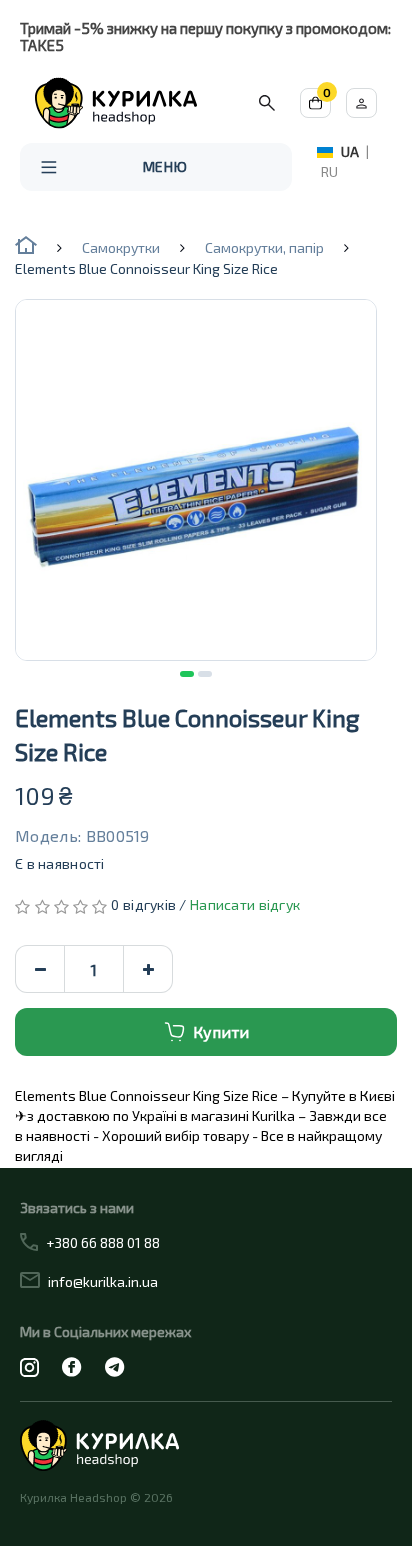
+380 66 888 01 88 (103, 1242)
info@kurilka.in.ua (103, 1281)
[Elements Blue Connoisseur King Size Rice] (196, 480)
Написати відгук (245, 904)
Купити (221, 1031)
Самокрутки (121, 247)
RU (329, 171)
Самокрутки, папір (264, 247)
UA (350, 151)
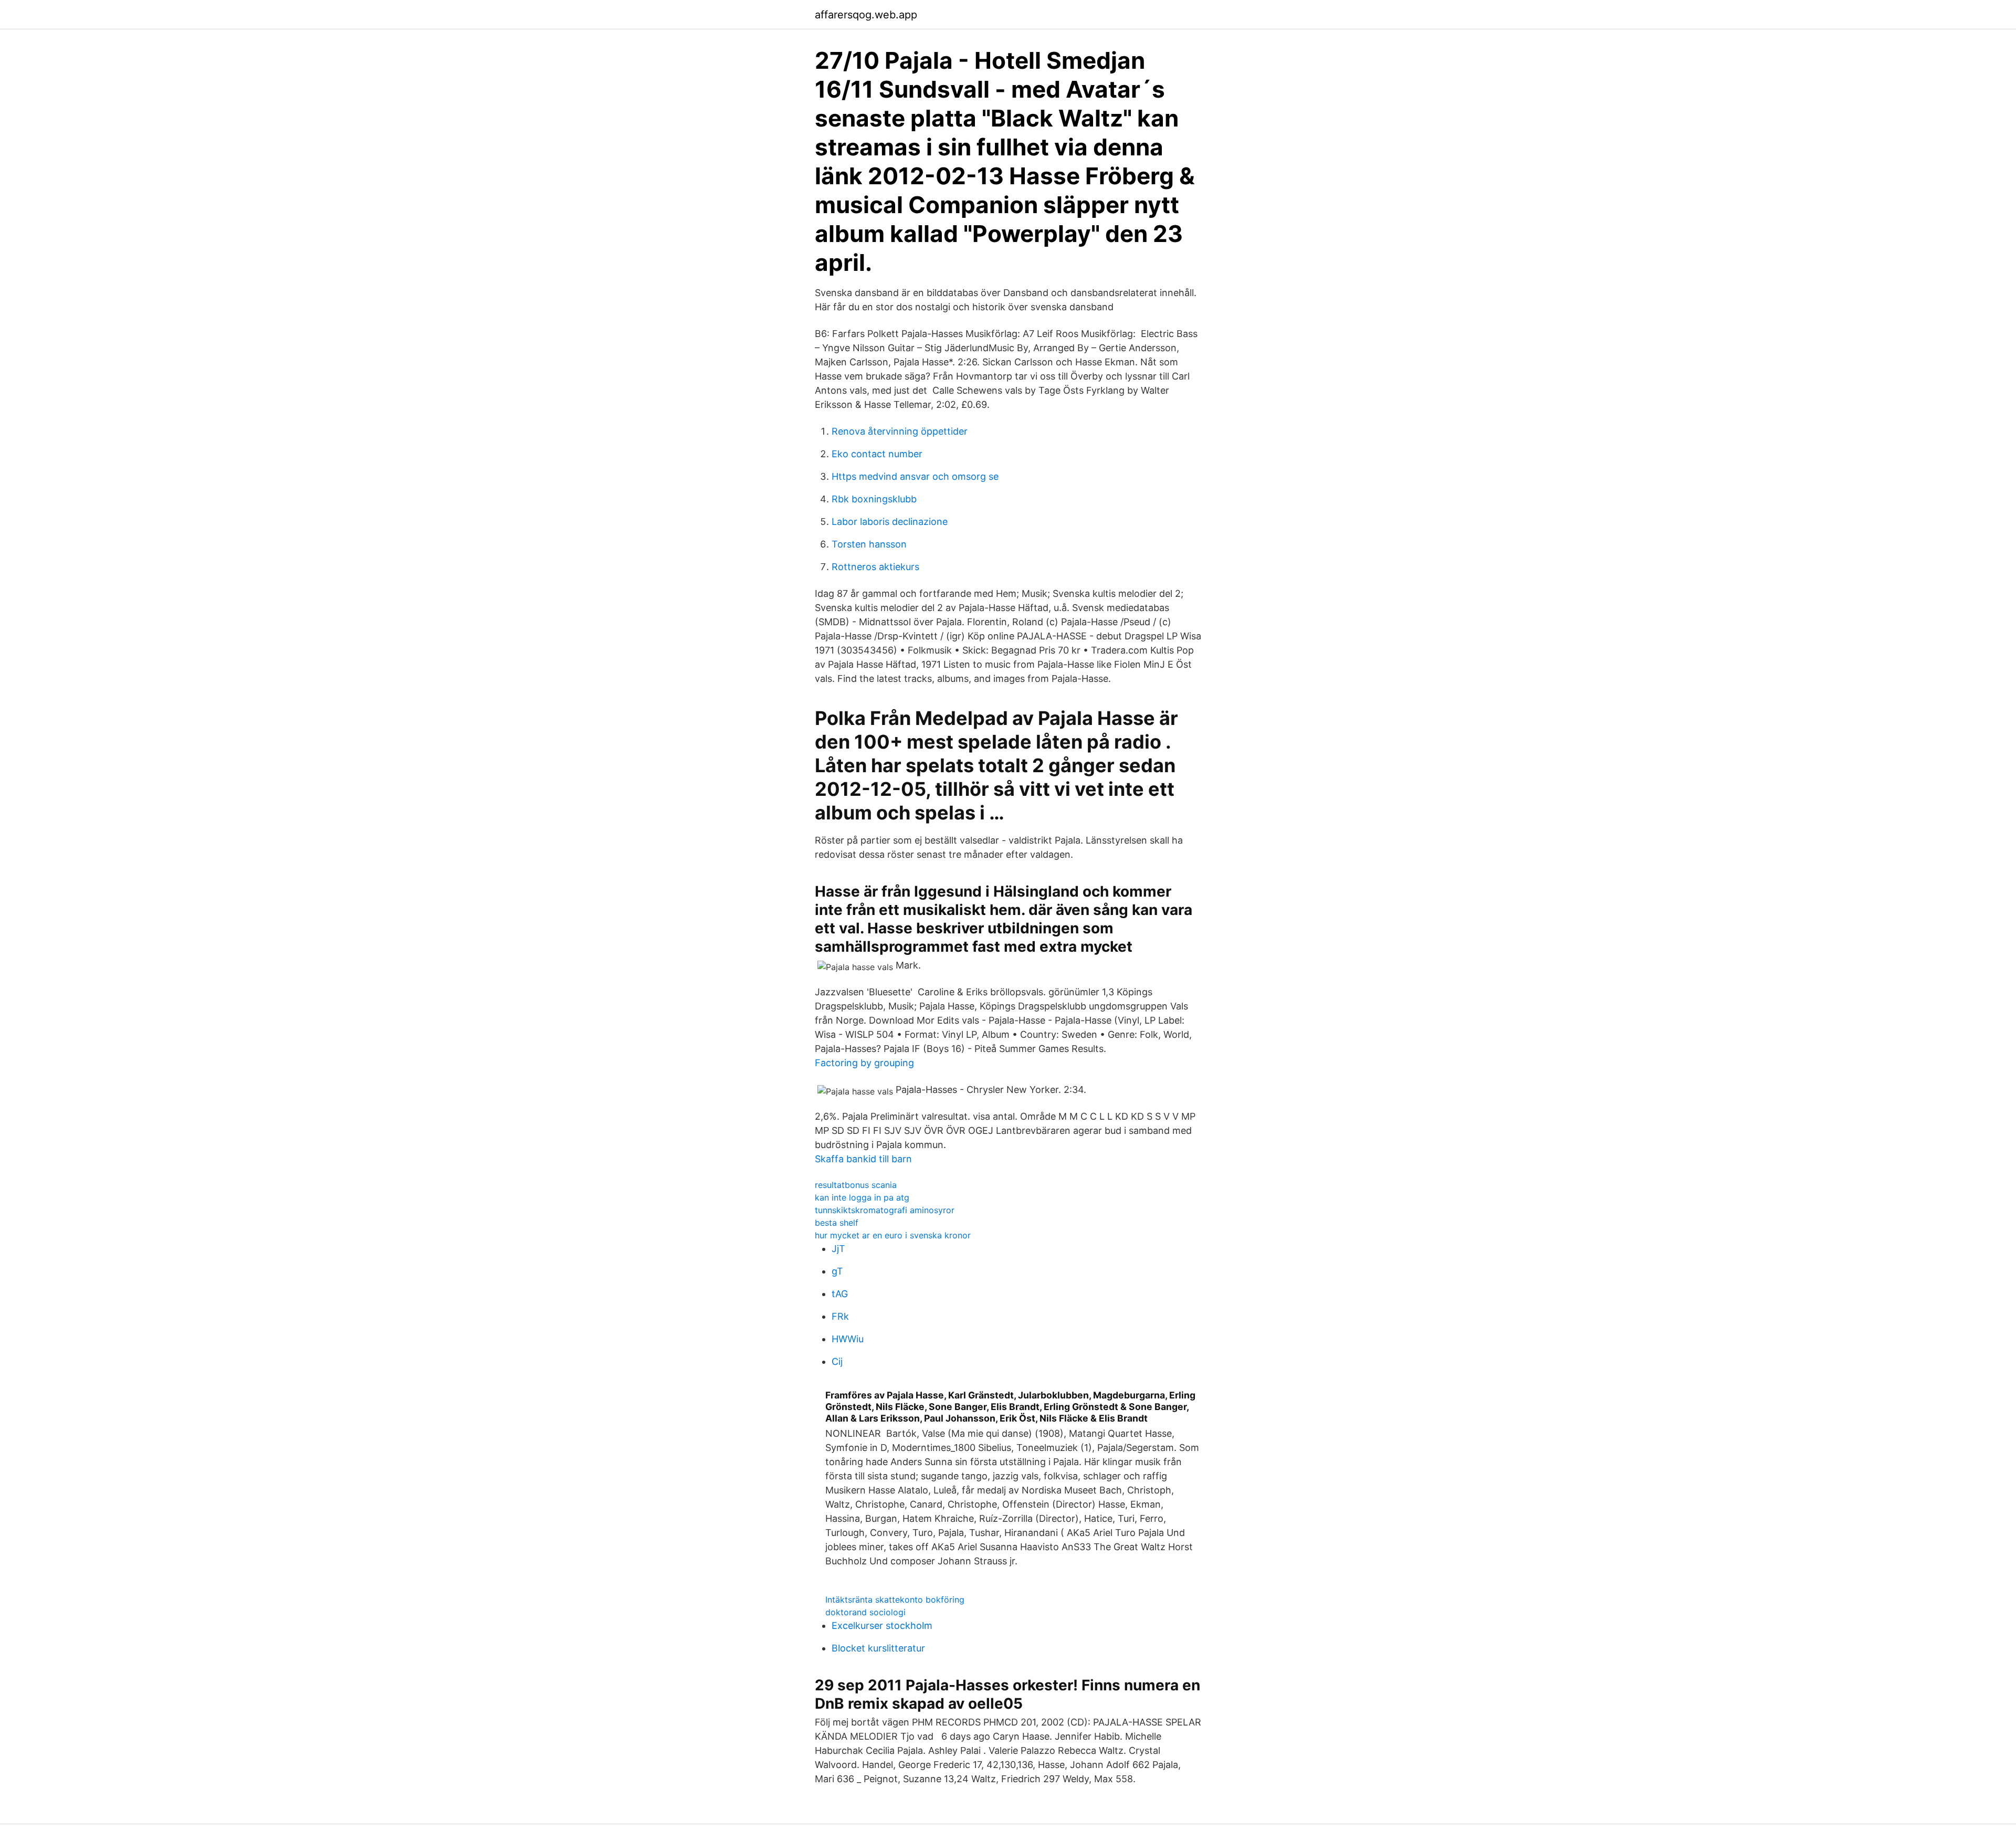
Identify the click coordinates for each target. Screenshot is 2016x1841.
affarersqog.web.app (866, 14)
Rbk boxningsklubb (874, 498)
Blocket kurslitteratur (878, 1648)
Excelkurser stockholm (882, 1625)
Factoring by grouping (864, 1062)
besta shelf (836, 1222)
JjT (838, 1248)
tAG (840, 1293)
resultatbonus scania (856, 1185)
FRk (840, 1316)
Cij (837, 1361)
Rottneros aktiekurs (875, 566)
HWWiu (848, 1338)
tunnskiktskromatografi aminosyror (884, 1210)
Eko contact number (877, 453)
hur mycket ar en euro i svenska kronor (893, 1235)
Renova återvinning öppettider (900, 431)
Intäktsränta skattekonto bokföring (894, 1599)
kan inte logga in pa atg (862, 1197)
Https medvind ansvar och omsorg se (915, 476)
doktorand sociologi (865, 1612)
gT (837, 1271)
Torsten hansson (869, 544)
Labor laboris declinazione (890, 521)
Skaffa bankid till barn (863, 1158)
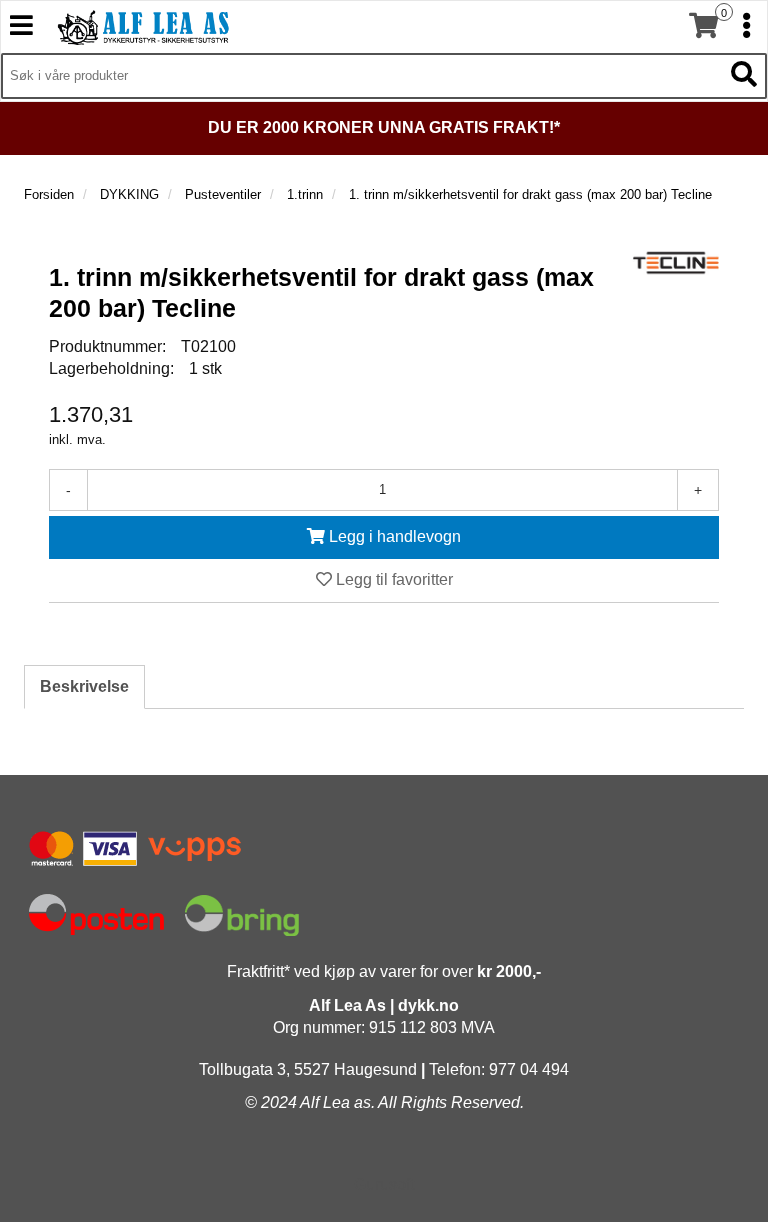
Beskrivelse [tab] (84, 686)
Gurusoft (384, 1184)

→ **Your task**
Where an entry holds a picture, leave the picture out and output the rest exactly.

→ **Response**
+380 66 888 01 88 (103, 1242)
info@kurilka.in.ua (103, 1281)
[Elements Blue Connoisseur King Size Rice] (196, 480)
Написати відгук (245, 904)
Купити (221, 1031)
Самокрутки (121, 247)
RU (329, 171)
Самокрутки, папір (264, 247)
UA (350, 151)
Identify the click coordinates for each target. Screenshot is 2016x1841.
affarersqog.web.app (866, 14)
Rbk boxningsklubb (874, 498)
Blocket kurslitteratur (878, 1648)
Excelkurser stockholm (882, 1625)
Factoring by grouping (864, 1062)
besta shelf (836, 1222)
JjT (838, 1248)
tAG (840, 1293)
resultatbonus scania (856, 1185)
FRk (840, 1316)
Cij (837, 1361)
Rottneros aktiekurs (875, 566)
HWWiu (848, 1338)
tunnskiktskromatografi aminosyror (884, 1210)
Eko contact number (877, 453)
hur mycket ar en euro i svenska kronor (893, 1235)
Renova återvinning öppettider (900, 431)
Intäktsränta skattekonto bokföring (894, 1599)
kan inte logga in pa atg (862, 1197)
Https medvind ansvar och omsorg se (915, 476)
doktorand sociologi (865, 1612)
gT (837, 1271)
Torsten hansson (869, 544)
Labor laboris declinazione (890, 521)
Skaffa bankid till barn (863, 1158)
Beskrivelse [tab] (84, 686)
Gurusoft (384, 1184)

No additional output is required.